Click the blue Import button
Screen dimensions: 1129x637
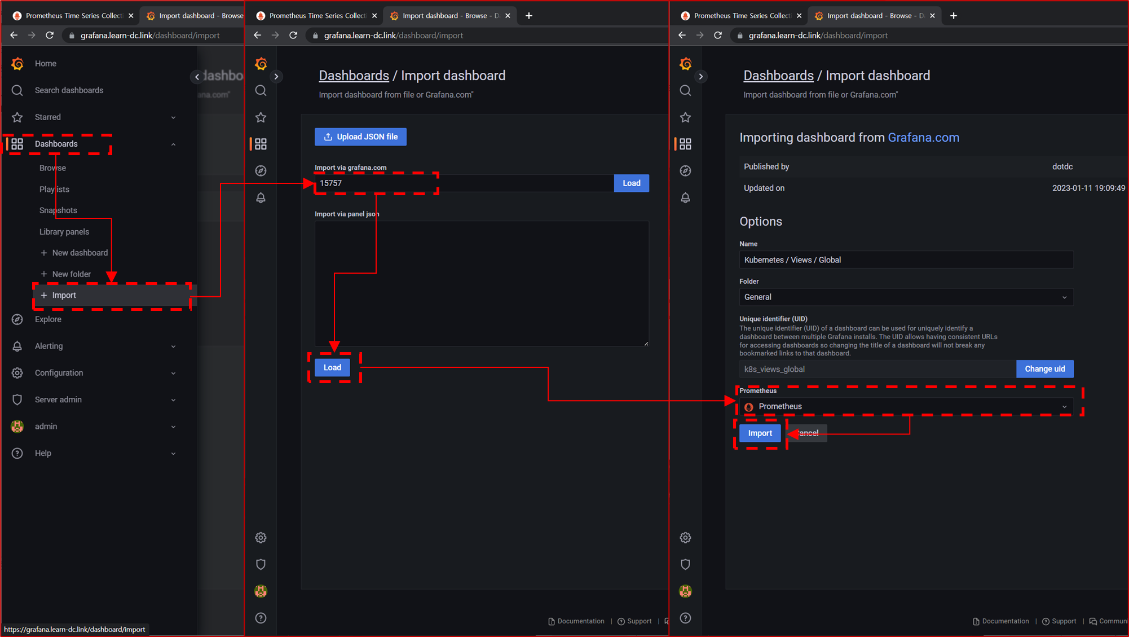(760, 433)
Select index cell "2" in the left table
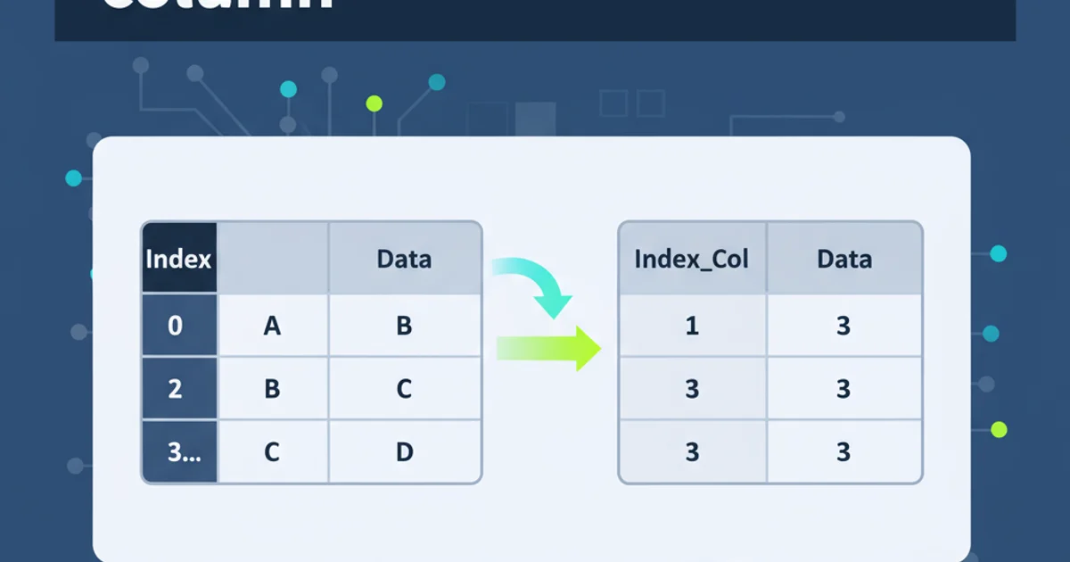1070x562 pixels. click(x=178, y=389)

========================================================================

__OBJECTIVE__.
Can you update the data above by changing every "Import" to "Export", keeping everything else the same and leaving out the pictures?

__SOLUTION TO THIS PROBLEM__.
Click the blue Export button
Screen dimensions: 1129x637
(760, 433)
Select index cell "2" in the left table
1070x562 pixels. click(x=178, y=389)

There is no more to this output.